The risk prediction tool could only rely on data that were available in the hospital information system. Outpatient visits to (specialist) physicians in private practice, discharge documents from other hospitals etc. were not included in the calculation, which might have led to inconclusive results. Also, due to the complex structure of the hospital information system, it may happen that certain relevant information (e.g. free text fields of certain electronical documents, etc.) was not included in the calculation.

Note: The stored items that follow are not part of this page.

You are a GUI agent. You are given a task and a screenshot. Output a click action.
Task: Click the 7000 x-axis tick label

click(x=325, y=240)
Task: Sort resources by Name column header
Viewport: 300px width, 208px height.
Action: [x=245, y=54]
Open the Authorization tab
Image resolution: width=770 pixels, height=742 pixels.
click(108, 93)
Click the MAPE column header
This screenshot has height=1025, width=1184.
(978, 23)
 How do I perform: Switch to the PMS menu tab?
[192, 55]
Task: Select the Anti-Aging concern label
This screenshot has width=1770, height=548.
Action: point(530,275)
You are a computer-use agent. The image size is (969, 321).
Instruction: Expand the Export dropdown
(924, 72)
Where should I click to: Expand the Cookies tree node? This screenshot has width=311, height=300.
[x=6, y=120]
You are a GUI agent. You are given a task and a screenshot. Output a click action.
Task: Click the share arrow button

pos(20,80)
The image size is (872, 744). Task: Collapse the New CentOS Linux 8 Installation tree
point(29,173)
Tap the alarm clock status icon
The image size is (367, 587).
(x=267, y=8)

The results of our study are influenced by the specific cohort at an ENT department. Diagnoses such as oropharyngeal malignancies occur more frequently at an ENT clinic, while simultaneously the staff are more aware of swallowing disorders. The software is likely to be particularly useful primarily in institutions where there is a lower incidence of patients with dysphagia and less awareness. The characteristics of our cohort with a high homogeneity compared to e.g. patients at an internal medicine ward, poses a high challenge to the algorithm. Regardless of this, we were able to improve the algorithm.

Conclusion

To the best of our knowledge this is the first time a ML based dysphagia risk prediction tool was validated in real time in a clinical setting. The tool is not intended to replace the diagnostic process, but rather to draw attention to an increased risk of dysphagia. In an intensive 3-week validation phase, 149 patients were screened automatically in real time and results were compared with the assessments of medical professionals. Based on a considerable amount of data, the algorithm proved to be an excellent tool in discriminating patients at risk vs. no risk. Augmenting the algorithm with clinical data from each single patient in the cohort, the AUROC outperformed the results of a previous study. We believe our software can be a useful tool for screening large numbers of patients in real time. The next steps will be to create decision processes for how the information is handled.